Aim of the exercise>
Wherever the string "computer" appears in a line of the listing below, report that line.

Content starts

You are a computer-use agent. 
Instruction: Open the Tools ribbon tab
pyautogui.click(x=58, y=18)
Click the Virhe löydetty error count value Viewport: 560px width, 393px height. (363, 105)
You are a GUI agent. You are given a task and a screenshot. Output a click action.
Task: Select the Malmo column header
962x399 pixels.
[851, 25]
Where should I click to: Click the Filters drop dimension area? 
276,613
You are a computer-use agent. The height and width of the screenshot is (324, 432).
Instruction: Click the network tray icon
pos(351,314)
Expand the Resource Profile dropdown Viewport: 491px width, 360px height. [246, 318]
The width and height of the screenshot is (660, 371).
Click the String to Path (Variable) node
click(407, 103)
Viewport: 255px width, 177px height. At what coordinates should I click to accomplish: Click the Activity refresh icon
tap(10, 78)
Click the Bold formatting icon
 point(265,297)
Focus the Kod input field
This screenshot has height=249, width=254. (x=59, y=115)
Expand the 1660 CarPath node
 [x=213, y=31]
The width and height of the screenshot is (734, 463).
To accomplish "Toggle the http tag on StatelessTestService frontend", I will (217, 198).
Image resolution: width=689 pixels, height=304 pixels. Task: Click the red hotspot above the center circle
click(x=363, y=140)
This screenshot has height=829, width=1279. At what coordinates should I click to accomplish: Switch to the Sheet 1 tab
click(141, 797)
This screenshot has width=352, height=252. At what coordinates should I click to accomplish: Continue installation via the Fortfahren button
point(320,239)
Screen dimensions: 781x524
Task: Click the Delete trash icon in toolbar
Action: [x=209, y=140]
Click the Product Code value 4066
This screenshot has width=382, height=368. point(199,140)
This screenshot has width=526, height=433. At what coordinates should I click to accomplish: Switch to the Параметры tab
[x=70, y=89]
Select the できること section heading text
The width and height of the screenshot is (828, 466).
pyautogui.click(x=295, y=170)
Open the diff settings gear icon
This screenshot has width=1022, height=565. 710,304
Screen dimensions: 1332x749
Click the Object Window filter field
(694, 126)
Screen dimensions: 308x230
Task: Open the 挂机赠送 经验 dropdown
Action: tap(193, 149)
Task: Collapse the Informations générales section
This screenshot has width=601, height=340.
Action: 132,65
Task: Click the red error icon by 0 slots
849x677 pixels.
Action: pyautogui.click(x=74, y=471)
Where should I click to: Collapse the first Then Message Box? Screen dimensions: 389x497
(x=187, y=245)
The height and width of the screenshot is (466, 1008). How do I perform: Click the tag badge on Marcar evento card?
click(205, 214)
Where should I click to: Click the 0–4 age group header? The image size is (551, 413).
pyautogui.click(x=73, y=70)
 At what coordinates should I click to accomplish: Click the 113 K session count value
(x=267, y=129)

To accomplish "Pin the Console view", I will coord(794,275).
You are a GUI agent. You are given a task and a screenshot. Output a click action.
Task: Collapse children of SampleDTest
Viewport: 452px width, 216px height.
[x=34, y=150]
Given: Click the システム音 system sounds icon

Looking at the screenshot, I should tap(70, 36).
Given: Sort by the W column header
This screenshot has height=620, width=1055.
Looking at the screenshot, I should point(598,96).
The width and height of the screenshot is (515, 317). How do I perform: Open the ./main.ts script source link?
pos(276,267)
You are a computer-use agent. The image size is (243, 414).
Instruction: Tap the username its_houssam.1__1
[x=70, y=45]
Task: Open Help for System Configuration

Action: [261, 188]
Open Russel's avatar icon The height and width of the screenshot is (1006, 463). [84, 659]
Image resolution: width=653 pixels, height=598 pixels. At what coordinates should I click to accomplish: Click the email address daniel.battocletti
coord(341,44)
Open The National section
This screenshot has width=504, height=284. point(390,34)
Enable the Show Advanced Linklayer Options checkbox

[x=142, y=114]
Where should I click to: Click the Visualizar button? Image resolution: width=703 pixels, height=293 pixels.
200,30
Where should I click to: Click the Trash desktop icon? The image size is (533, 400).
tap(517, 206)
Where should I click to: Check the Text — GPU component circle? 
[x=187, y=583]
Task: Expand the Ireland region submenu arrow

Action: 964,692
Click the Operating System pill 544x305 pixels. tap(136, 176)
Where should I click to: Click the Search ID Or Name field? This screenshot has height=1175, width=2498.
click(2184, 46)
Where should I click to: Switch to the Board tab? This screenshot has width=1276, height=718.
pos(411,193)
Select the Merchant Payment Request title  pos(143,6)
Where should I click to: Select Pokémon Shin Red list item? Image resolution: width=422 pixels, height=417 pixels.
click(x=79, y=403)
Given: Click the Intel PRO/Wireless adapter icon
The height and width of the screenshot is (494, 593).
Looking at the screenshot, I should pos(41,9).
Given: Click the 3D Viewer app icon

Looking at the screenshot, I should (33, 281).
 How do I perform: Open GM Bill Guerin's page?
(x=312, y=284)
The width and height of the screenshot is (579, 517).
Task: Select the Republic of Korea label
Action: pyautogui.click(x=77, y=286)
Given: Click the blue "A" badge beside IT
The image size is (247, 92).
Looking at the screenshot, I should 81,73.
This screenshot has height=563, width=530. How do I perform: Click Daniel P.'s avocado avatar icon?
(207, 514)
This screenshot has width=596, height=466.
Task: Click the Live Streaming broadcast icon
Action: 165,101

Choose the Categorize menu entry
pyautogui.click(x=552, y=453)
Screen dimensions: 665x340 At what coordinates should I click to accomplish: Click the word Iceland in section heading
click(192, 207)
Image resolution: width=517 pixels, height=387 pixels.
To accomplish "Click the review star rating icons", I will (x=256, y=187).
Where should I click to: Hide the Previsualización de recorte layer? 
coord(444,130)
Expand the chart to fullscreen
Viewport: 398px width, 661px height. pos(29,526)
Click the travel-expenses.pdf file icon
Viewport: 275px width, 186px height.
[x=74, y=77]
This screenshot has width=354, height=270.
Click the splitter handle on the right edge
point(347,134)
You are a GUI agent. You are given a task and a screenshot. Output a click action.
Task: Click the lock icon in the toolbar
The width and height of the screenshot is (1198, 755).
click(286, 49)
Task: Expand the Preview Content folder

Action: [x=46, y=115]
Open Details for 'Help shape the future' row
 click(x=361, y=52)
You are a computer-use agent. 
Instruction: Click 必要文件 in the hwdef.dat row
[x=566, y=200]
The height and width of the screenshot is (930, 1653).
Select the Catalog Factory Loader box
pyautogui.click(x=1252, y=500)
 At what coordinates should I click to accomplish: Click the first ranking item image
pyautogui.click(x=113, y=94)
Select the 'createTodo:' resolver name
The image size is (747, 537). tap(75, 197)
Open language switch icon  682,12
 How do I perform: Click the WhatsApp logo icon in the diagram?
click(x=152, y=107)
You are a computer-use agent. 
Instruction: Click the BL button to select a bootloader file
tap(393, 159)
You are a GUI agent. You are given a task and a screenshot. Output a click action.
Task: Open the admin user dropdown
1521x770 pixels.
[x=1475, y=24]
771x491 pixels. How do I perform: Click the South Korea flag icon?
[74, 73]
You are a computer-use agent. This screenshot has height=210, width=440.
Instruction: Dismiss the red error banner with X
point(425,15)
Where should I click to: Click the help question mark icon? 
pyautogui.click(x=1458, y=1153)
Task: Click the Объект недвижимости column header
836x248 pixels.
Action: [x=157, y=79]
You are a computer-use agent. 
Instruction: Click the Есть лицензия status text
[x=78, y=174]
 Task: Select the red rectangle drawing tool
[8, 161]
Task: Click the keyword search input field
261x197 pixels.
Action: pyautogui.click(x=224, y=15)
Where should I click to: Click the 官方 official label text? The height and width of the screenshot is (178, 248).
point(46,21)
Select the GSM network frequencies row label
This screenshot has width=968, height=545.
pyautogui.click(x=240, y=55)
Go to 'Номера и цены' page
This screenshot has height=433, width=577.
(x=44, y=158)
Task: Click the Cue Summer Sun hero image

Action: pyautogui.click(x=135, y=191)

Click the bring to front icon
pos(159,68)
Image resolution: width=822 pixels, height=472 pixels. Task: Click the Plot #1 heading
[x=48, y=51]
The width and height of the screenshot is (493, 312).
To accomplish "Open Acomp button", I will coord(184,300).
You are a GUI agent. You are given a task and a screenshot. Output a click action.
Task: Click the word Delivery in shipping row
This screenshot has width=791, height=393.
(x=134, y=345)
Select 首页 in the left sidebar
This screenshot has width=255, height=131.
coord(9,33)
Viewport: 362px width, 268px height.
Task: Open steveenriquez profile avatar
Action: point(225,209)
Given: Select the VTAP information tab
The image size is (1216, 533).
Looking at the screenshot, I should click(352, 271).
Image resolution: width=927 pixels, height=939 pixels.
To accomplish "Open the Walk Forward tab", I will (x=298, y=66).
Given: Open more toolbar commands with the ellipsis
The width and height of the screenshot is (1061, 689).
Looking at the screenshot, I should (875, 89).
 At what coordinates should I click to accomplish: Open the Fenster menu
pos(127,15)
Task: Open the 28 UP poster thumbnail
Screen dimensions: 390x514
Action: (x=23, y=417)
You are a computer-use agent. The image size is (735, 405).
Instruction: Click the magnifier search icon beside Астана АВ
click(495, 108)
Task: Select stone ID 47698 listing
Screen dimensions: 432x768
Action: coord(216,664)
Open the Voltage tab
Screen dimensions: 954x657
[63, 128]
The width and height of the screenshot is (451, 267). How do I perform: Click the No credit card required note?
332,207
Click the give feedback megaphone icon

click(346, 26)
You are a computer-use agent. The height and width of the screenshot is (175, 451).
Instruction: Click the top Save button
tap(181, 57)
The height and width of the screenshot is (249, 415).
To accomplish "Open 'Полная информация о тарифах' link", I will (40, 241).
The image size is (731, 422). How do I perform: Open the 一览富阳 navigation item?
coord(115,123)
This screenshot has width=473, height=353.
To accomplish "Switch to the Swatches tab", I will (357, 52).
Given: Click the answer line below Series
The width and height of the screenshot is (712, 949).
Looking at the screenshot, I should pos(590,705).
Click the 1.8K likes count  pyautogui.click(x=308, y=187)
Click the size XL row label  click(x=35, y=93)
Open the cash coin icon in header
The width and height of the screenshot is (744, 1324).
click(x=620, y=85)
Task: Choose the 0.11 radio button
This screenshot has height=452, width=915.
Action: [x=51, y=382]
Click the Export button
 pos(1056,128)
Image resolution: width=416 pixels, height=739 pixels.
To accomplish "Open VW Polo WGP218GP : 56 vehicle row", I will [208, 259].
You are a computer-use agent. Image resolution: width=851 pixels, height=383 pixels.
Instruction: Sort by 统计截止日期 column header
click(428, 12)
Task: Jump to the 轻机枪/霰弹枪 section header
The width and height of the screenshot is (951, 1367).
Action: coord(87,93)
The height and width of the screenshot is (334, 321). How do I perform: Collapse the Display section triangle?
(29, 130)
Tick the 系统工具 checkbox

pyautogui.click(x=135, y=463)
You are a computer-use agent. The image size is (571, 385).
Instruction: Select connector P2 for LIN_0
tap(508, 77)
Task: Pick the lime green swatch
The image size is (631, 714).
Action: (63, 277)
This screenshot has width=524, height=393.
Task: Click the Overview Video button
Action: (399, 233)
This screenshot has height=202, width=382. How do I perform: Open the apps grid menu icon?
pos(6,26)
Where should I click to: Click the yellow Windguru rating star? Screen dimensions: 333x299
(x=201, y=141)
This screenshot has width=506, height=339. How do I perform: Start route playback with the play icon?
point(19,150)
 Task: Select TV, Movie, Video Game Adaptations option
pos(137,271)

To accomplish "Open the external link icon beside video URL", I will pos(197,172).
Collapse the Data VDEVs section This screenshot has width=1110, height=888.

Content ends

Your solution>
You are a computer-use agent. 
You are a computer-use agent. The height and width of the screenshot is (324, 432).
You are a computer-use agent. The image size is (243, 414).
You are a computer-use agent. 
You are a computer-use agent. 
You are a computer-use agent. This screenshot has height=210, width=440.
You are a computer-use agent. 
You are a computer-use agent. The image size is (735, 405).
You are a computer-use agent. The height and width of the screenshot is (175, 451).
You are a computer-use agent. Image resolution: width=851 pixels, height=383 pixels.
You are a computer-use agent. The image size is (571, 385).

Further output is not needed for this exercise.